Index funds don't do well in bear markets. When the market is declining, you need a fund manager at the helm, piloting the fund to the safety of cash when the market's storms hit, while plucking up the ridiculously undervalued securities that bear markets leave in their wake.
Sound familiar? If you've paid even a bit of attention to the financial markets over the years, you likely recognize the above as one of Wall Street's most cherished bits of conventional wisdom.
Index funds by definition are always fully invested, with essentially their entire portfolio in stocks no matter how dire the circumstances, and regardless of how seemingly obvious a coming market decline appears to be.
Actively managed funds, on the other hand, have a great deal more flexibility. Their managers can sell stocks and hold cash when they anticipate a downturn, thereby avoiding the worst of the bear market and leaving them in fine shape to swoop in and pick up bargains at the market's bottom.
But as is often the case, what makes sense in theory isn't borne out in practice.
Part of the problem is that what hinders active fund managers in bull markets -- high relative expense ratios -- is a problem that also applies in bear markets. In fact it might be worse.
With expenses that can easily be 1 to 1.5 percent higher than a comparable index fund, active fund managers are starting behind the proverbial eight ball -- they need to outperform the market by that much just to keep even with an index fund.
When the market's soaring by double-digits per year, the attention of many investors will be drawn not to the fact that their fund lagged the market by a bit. Instead, they're likely to be captivated by how much their investment has increased. Lagging the market by a percentage point or so is easy to overlook when that's a relatively small share of your total return. (Leaving aside the tremendously large impact such a lag has over the long-term.)

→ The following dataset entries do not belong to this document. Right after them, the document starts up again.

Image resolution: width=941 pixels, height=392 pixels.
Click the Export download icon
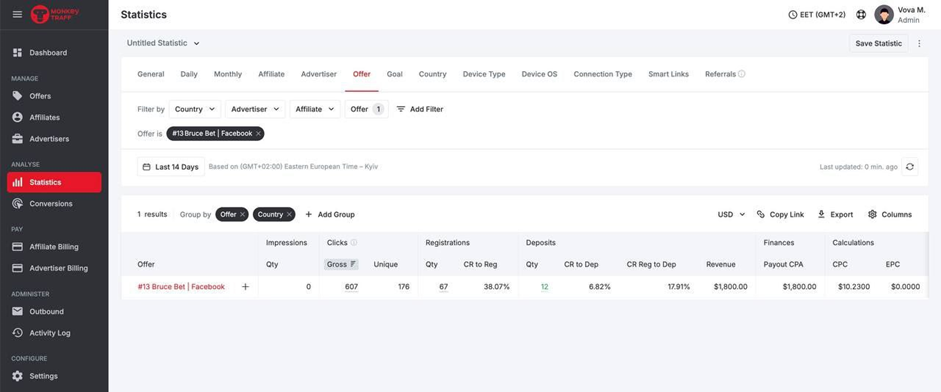(821, 214)
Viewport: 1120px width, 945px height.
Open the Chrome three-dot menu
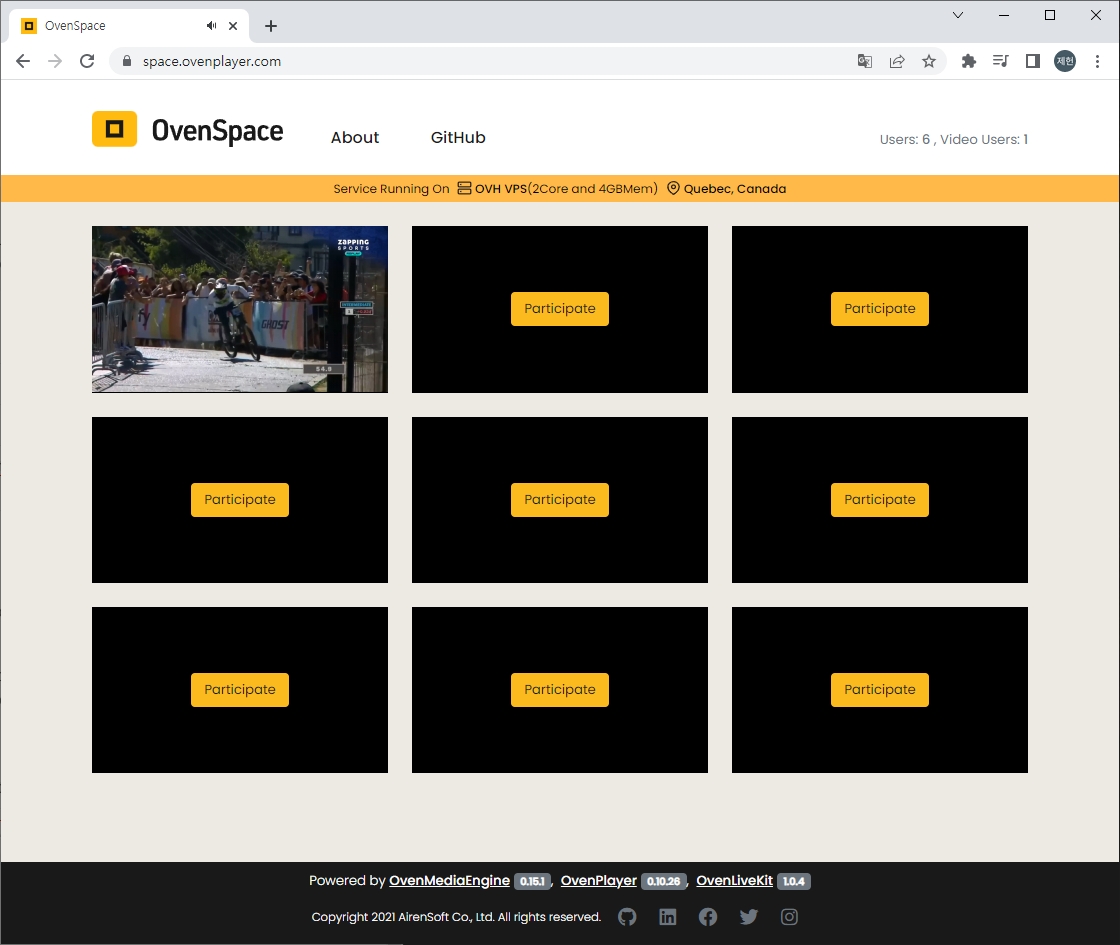tap(1097, 61)
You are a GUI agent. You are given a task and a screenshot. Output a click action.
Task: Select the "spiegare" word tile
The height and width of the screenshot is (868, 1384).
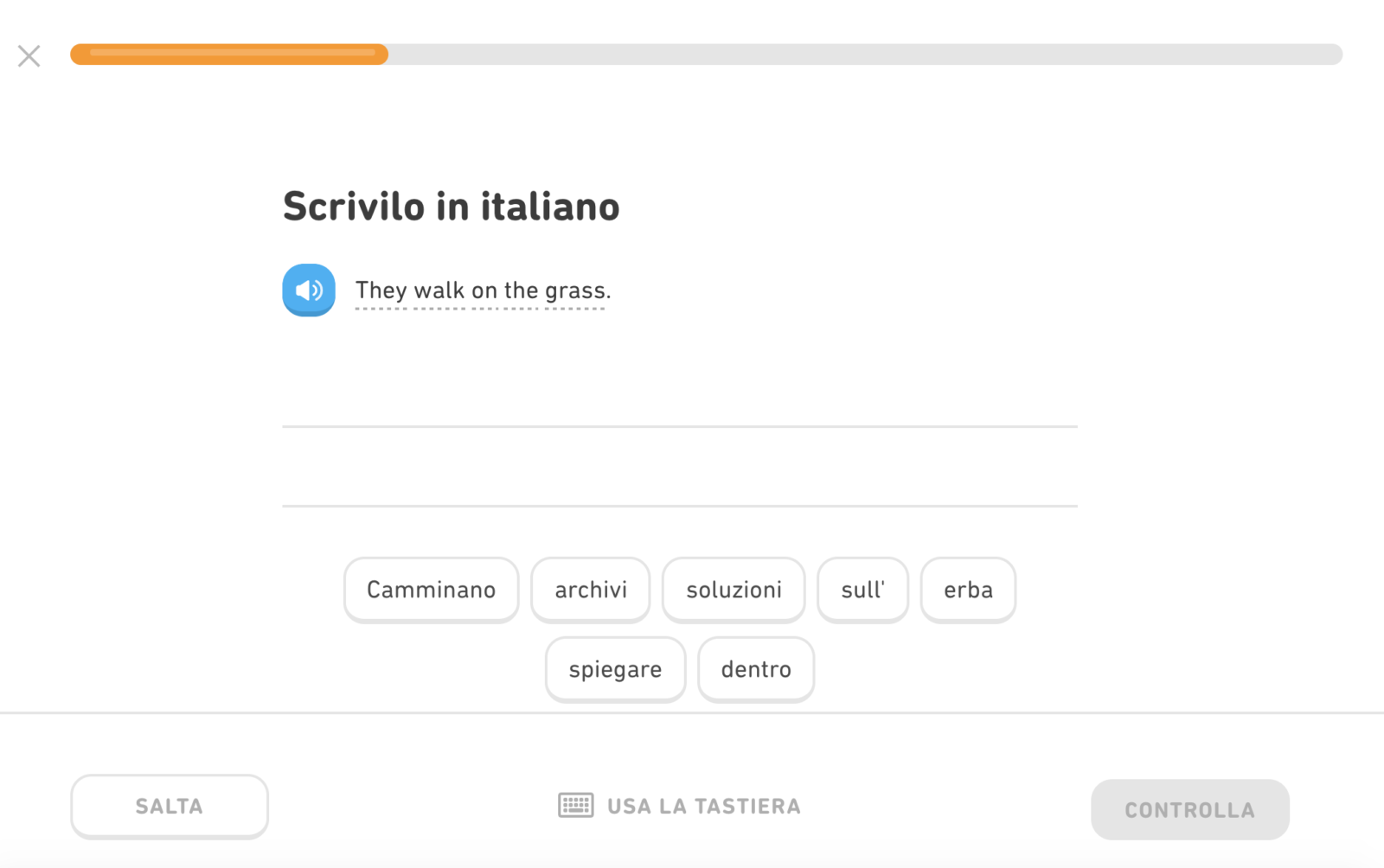pos(615,669)
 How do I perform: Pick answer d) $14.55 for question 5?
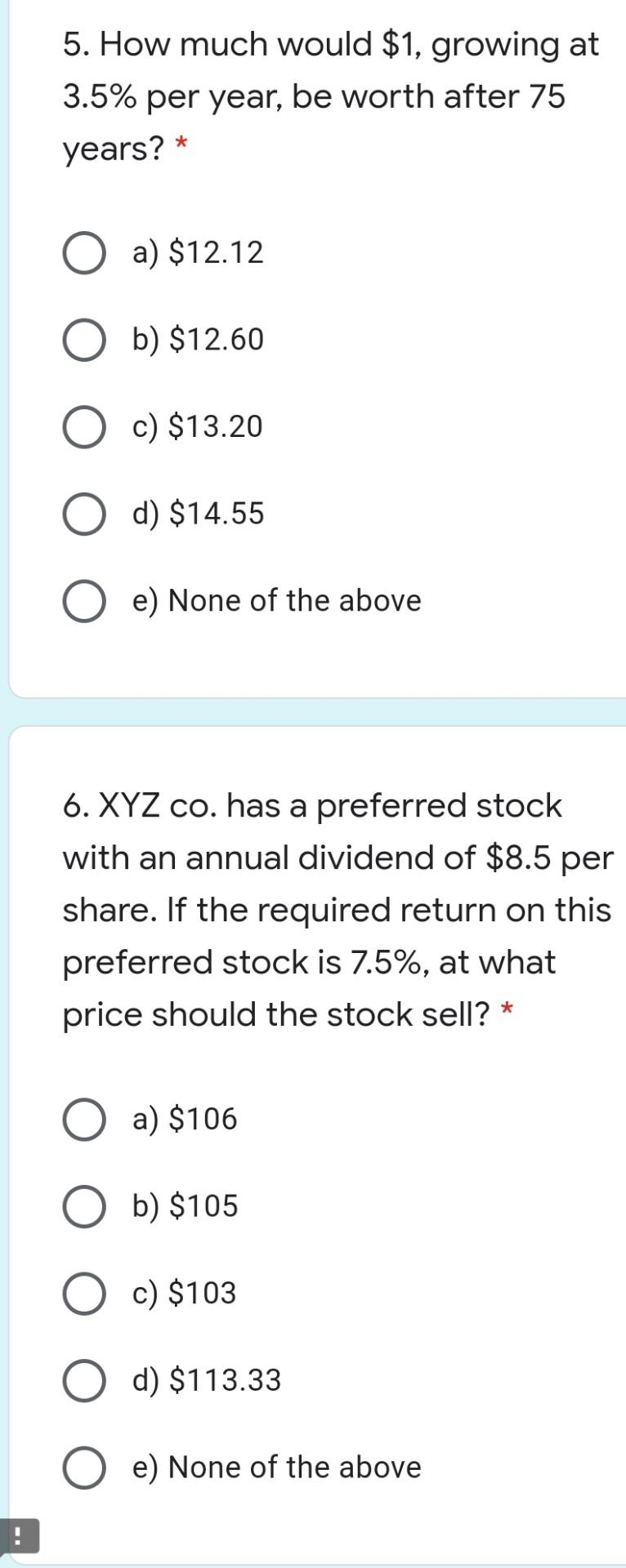83,514
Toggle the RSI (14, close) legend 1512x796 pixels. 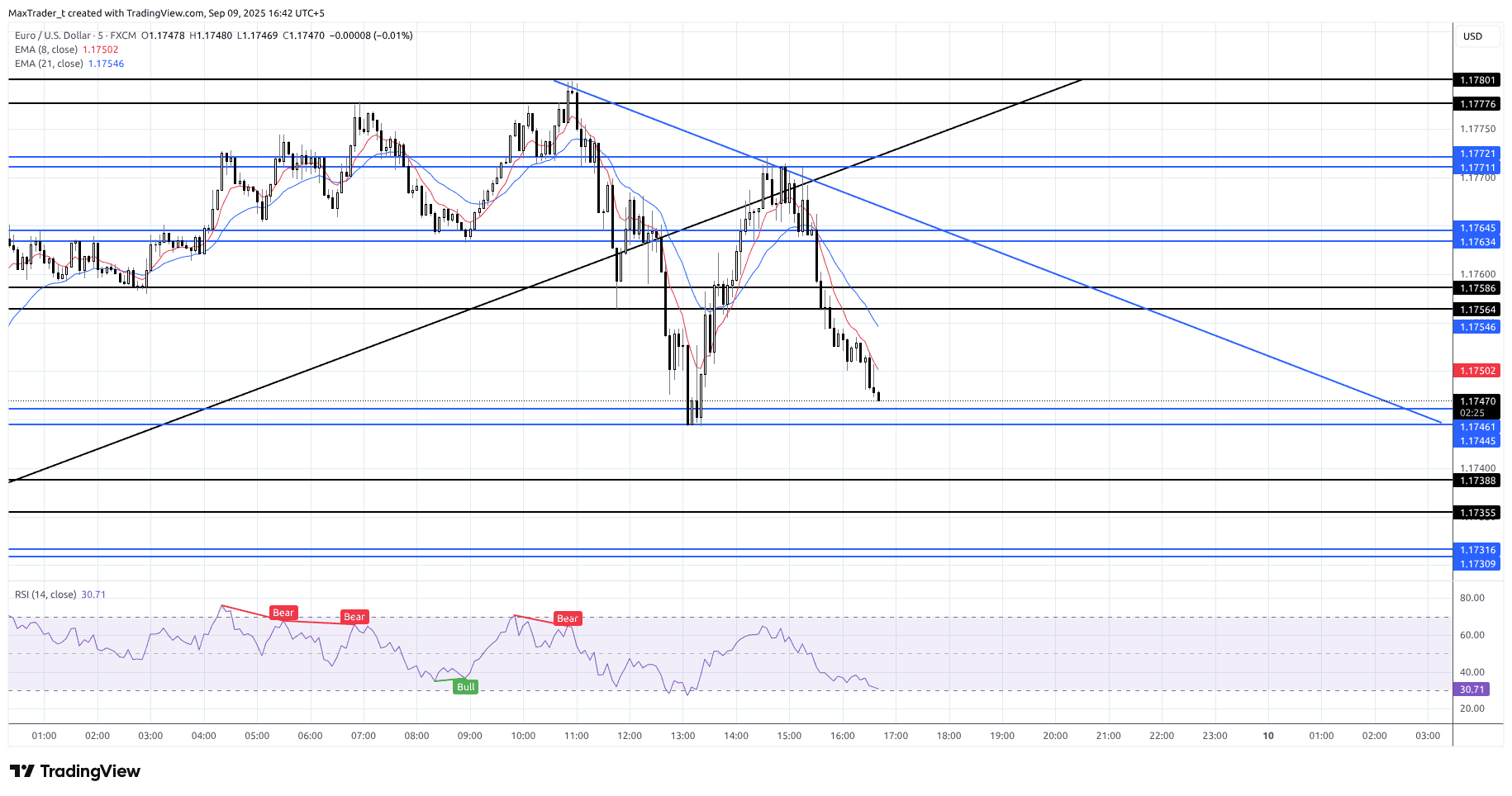[x=45, y=595]
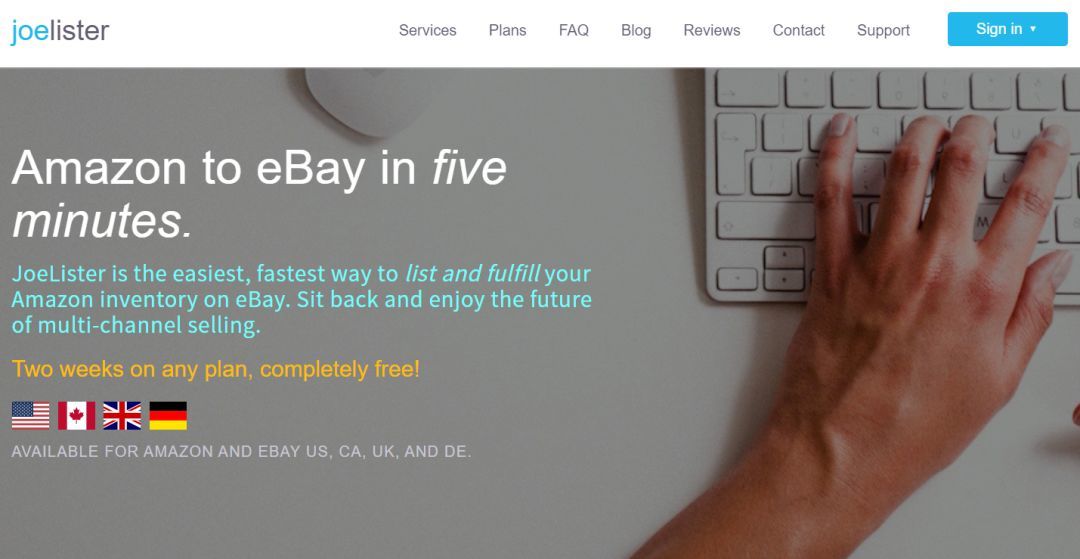Visit the Blog link
1080x559 pixels.
tap(636, 30)

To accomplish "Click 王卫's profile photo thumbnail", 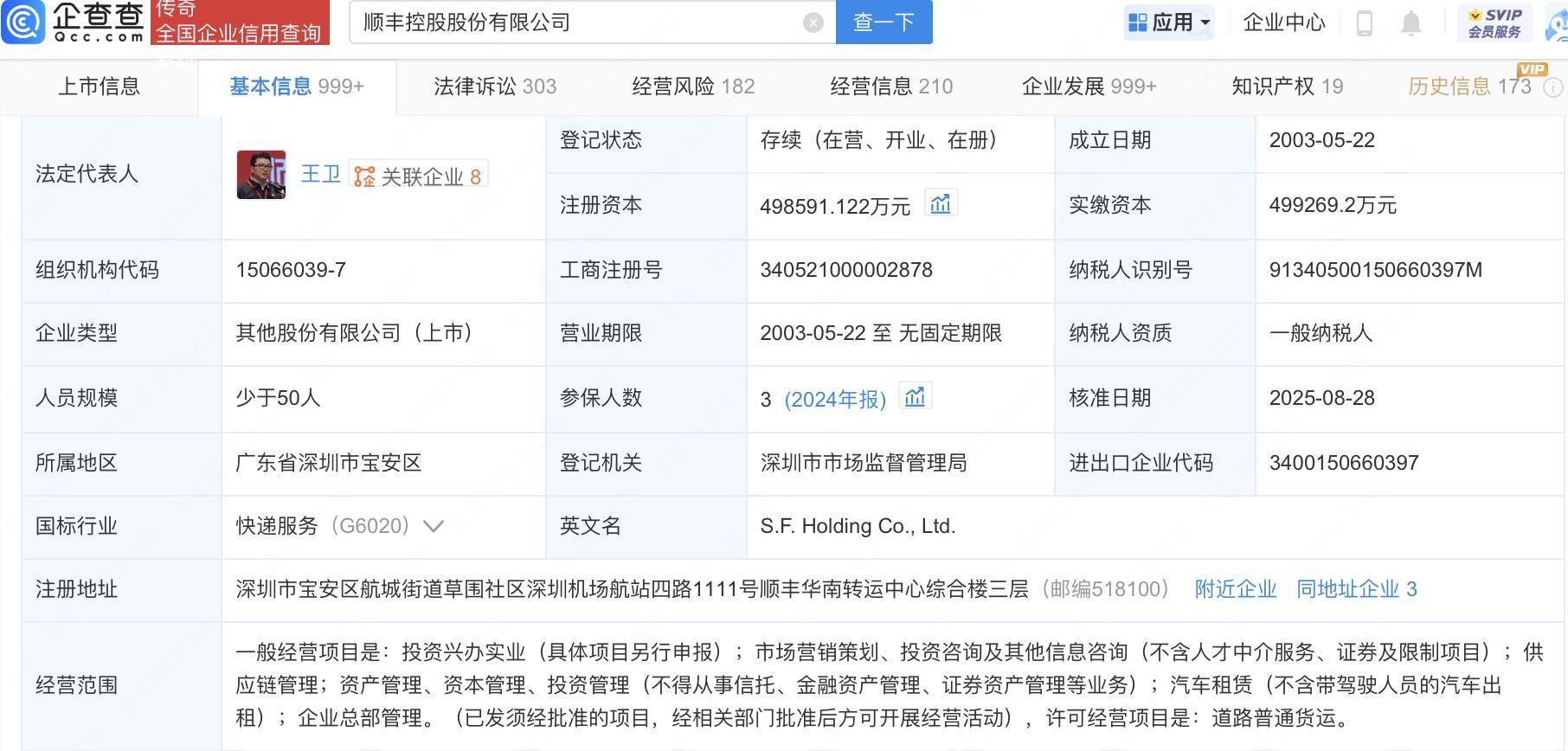I will pyautogui.click(x=261, y=174).
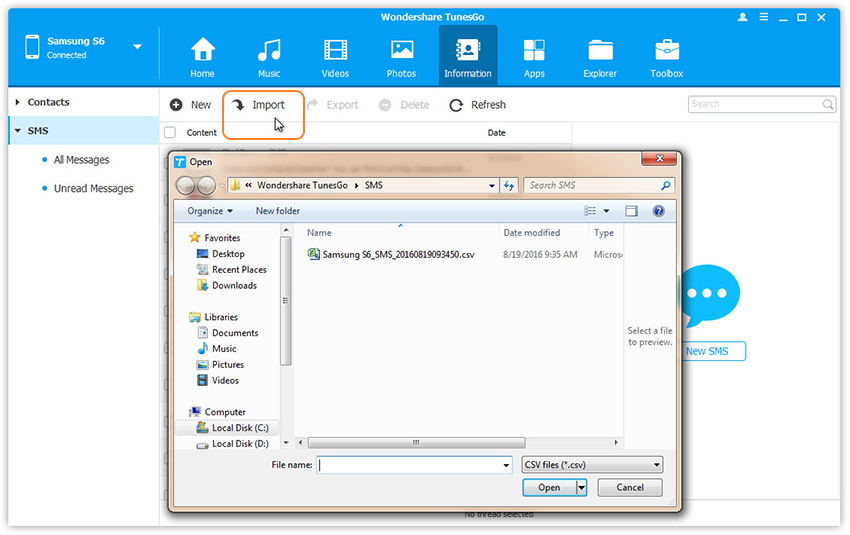Viewport: 850px width, 535px height.
Task: Click the Home icon in navigation
Action: pyautogui.click(x=203, y=50)
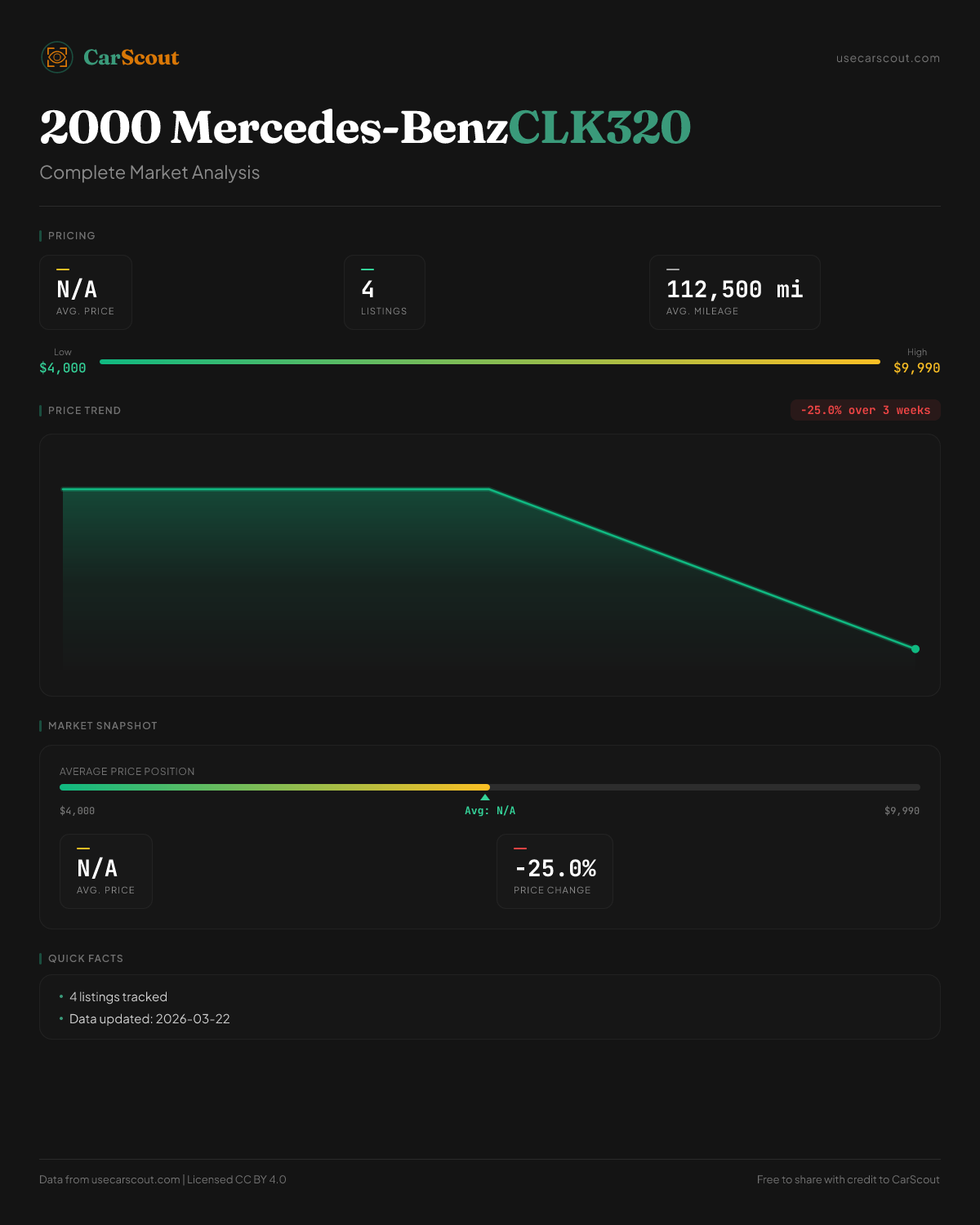Image resolution: width=980 pixels, height=1225 pixels.
Task: Click the price trend chart end point
Action: click(x=915, y=649)
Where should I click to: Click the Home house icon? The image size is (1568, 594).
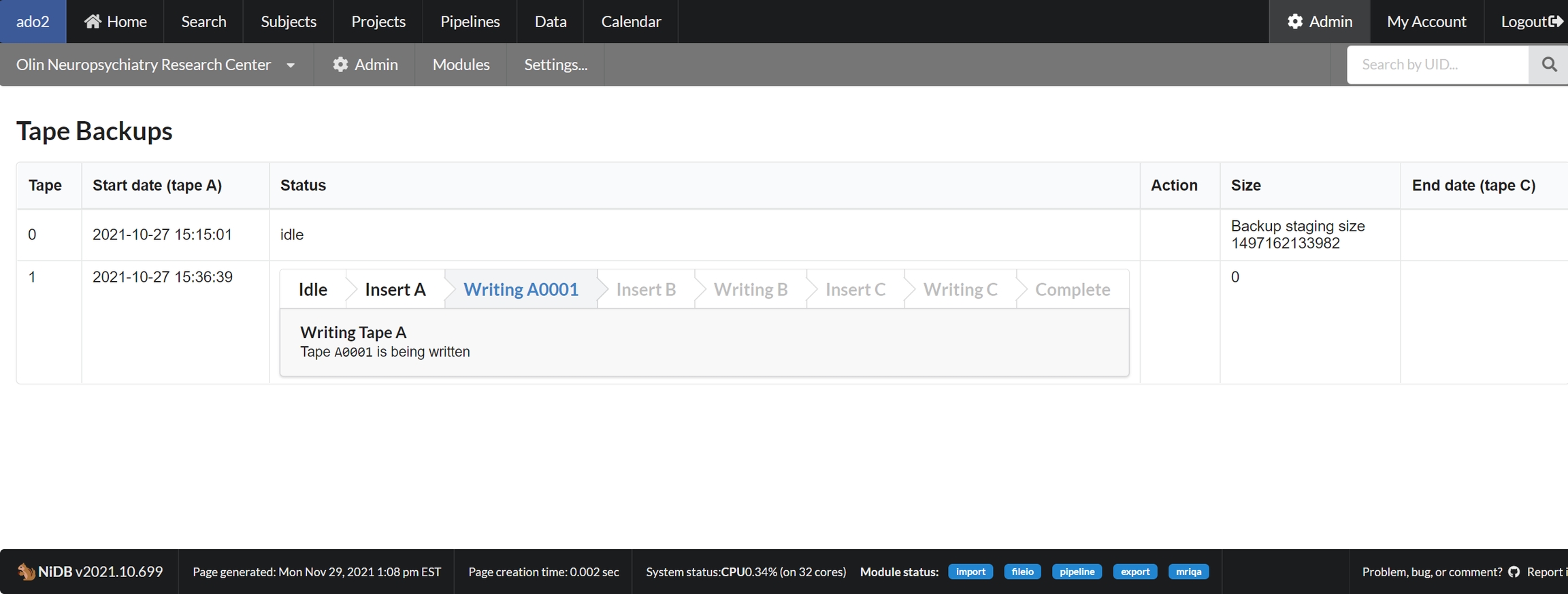93,22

But when bear markets hit, those expenses loom large, consuming a much larger share of the market's return. If the market declines by 5 percent in a period of time, that extra 1 percent in expenses now reduces your relative return by 20 percent.
The lower the market's return, the larger the impact of costs.
The second problem is that for all their talk, active managers as a group have yet to actually demonstrate any sort of ability to tiptoe through bear markets. As a matter of fact, they're no better at figuring out what the market has in store than you or I. (And I, frankly, stink at it.)
If active fund managers were truly capable of timing the market, we would expect to see their cash holdings increase at market tops (as they begin to protect their investors' cash), and decline at market bottoms (as they put that money to work in attractively valued markets).
But that's not what happens. Consider the past four-and-a-half years, from 2007 through June 2011, during which we've seen more than our share of market volatility. During that period, the average equity fund has held 4.1 percent of its portfolio in cash, according to ICI data. For most of the first part of that period (as you might recall), the market was in a severe decline. At the end of February 2009 -- mere days before the the market reached its bottom -- the average fund had 5.74 percent of its portfolio in cash -- the highest amount during this period, and an increase of 40 percent above the average.
In early March 2009 the market began a two-year-plus climb, during which those cash ratios slowly fell. They reached their low point in -- you guessed it -- April 2011, just days from the market's most recent peak, with an average cash position of 3.37 percent, nearly 20 percent below the period's average.
So much for the notion of that steady, experienced hand at the wheel. To paraphrase Warren Buffett, fund managers were fearful when they should have been greedy, and greedy when they should have been fearful.
If anything, fund managers in this period have been a perfect contrary indicator -- investors would have been well served by going in precisely the opposite direction fund managers were.
And finally we have their performance during the recent market decline. For the year-to-date through August 19, the average domestic stock fund has earned a return of -12.58 percent, trailing the -10.42 percent return of Vanguard's Total Stock Market Index fund. A full 72 percent of all domestic stock funds lagged the index fund, despite the index fund's supposed "handicap" of being fully invested during the market downturn.
Trying to predict the the market's short-term movements is a fool's game. It's impossible to know whether the market will be up or down tomorrow, next week, or next month. You know that. I know that. Even most active fund managers -- deep down -- know that. And thus a strategy that's built upon identifying and profiting from the market's short-term movements is destined to fail.
No matter what the market conditions, the traits that handicap active management persist, which result in very low odds for long-term success no matter what the market conditions. The evidence supporting this is clear and compelling across all sorts of bear market, bull markets, "stock-picker's" markets, and the like. And sooner or later, conventional wisdom will catch up.